On the other hand, MoDTC deteriorates during use and disappears in the oil. As a result, the fuel-saving effect of MoDTC also deteriorates together with duration of use. Therefore, it is an important subject to improve the sustainability of the fuel-saving effect. - [Patent Document 1]
JP-A-10-17883 - [Non-patent Document 1] K. Hoshino et al., Fuel Efficiency of SAE 5W-20 Friction Modified Gasoline Engine Oil, SAE Technical Paper 982506 (1998)

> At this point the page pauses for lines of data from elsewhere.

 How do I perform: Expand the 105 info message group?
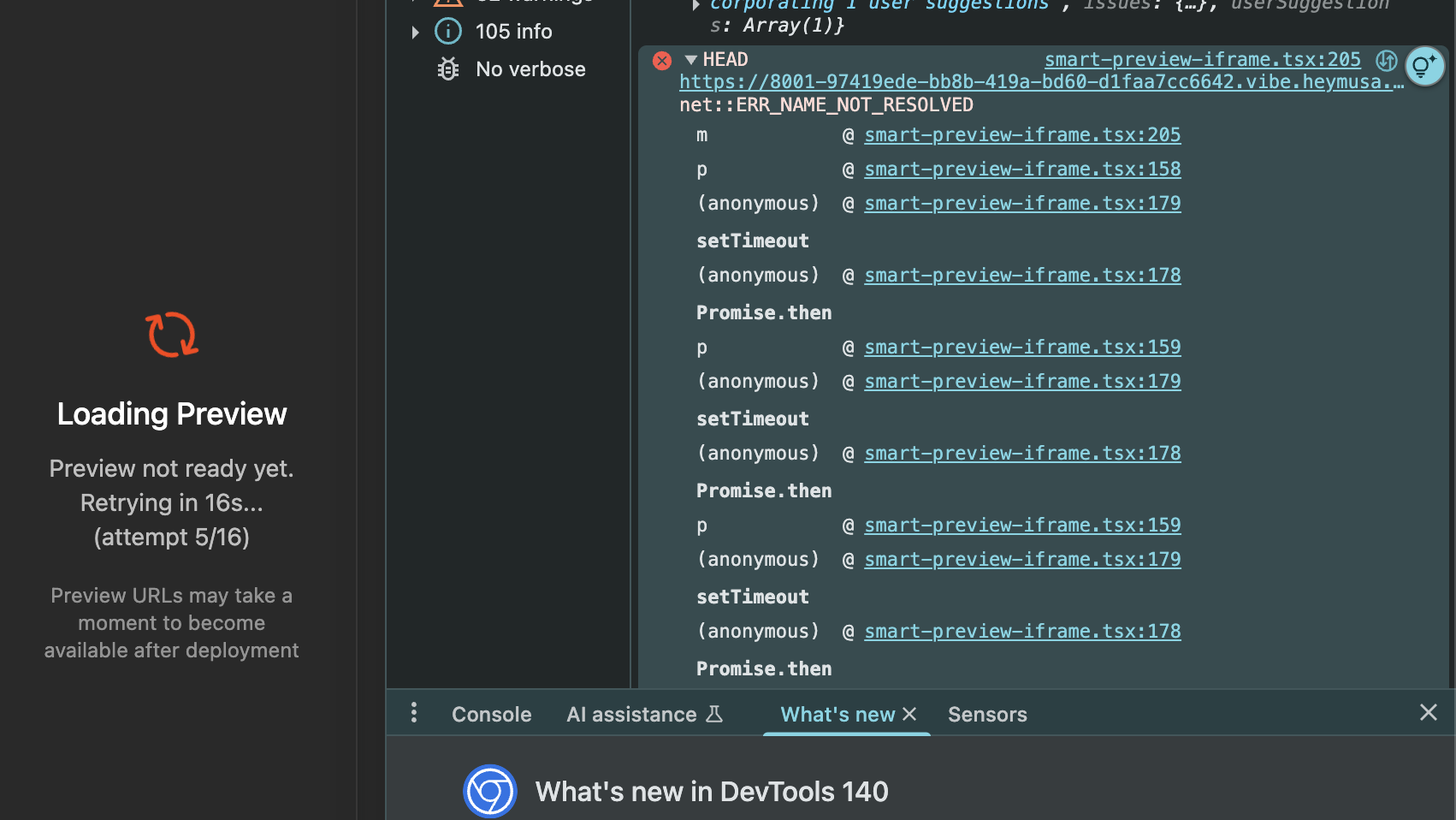coord(416,33)
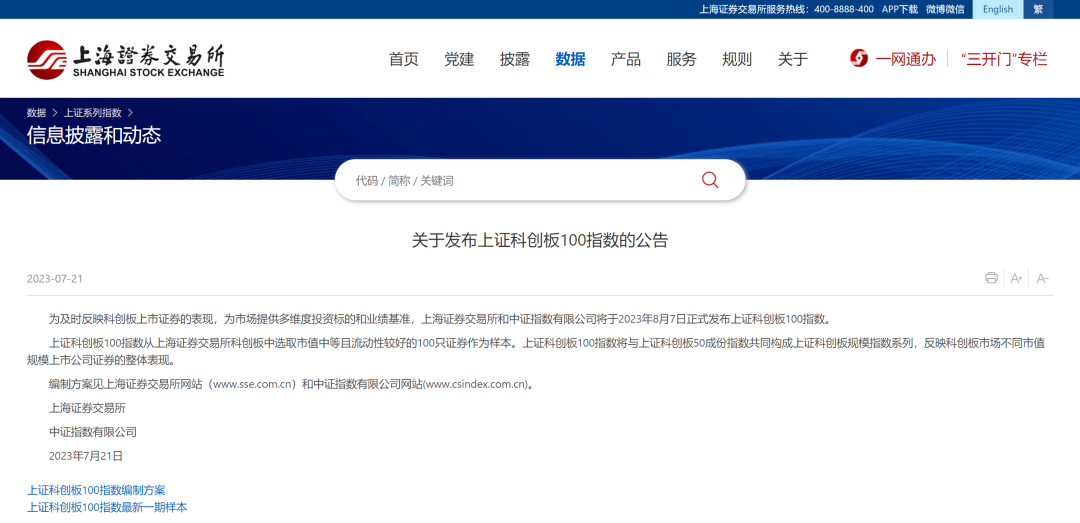This screenshot has width=1080, height=523.
Task: Switch language to English
Action: pyautogui.click(x=997, y=9)
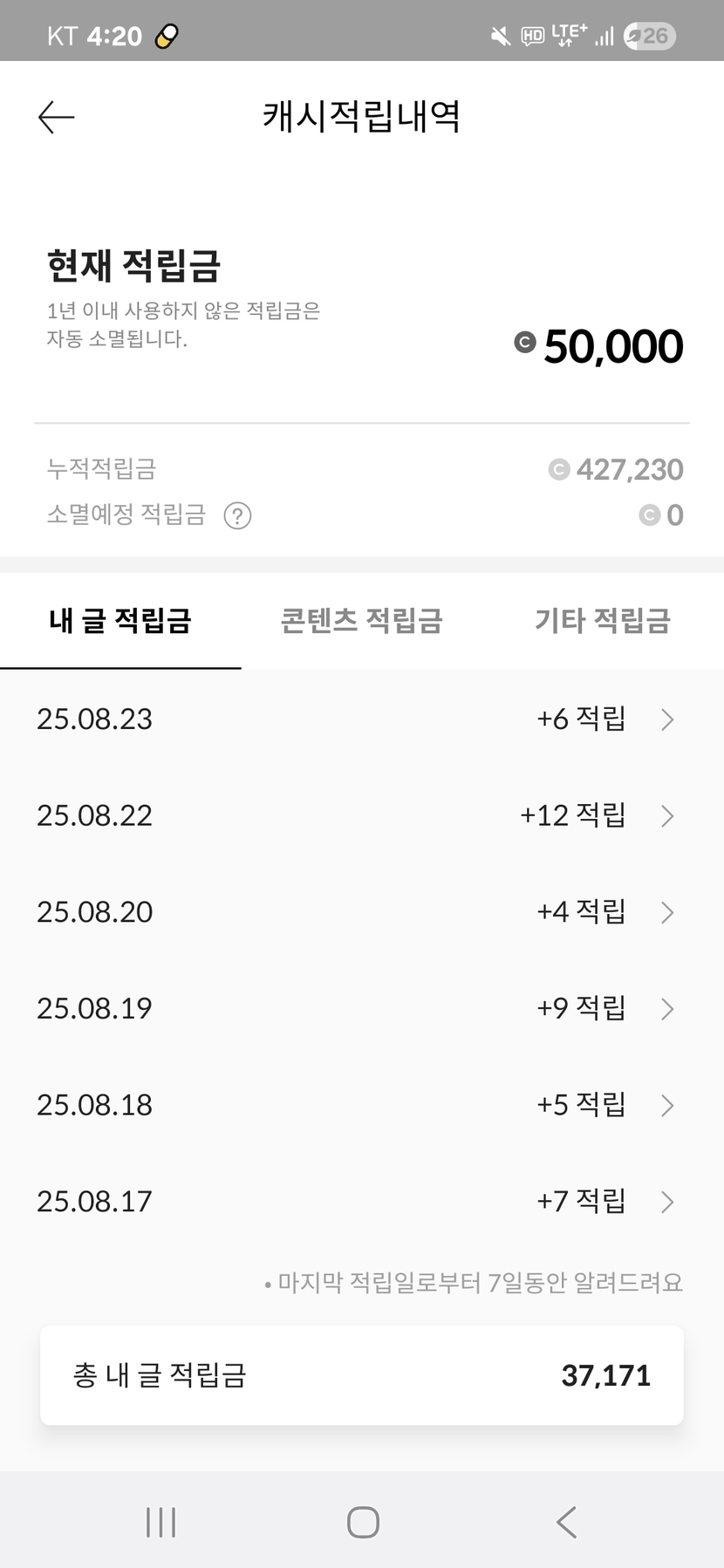Viewport: 724px width, 1568px height.
Task: Tap the battery indicator in status bar
Action: [650, 36]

- In view of the above situation, an object of the present invention is to provide an engine oil which exhibits excellent high-temperature oxidation stability and excellent fuel-saving sustainability.
- The inventors of the present invention have conducted extensive studies in order to achieve the above object. As a result, the inventors have found that a composition containing a mineral oil and/or a synthetic base oil and a specific antioxidant in a specific ratio and containing MoDTC in a certain amount or more is useful as a long-life fuel-saving engine oil which exhibits an excellent high-temperature oxidation stability. This finding has led to the completion of the present invention.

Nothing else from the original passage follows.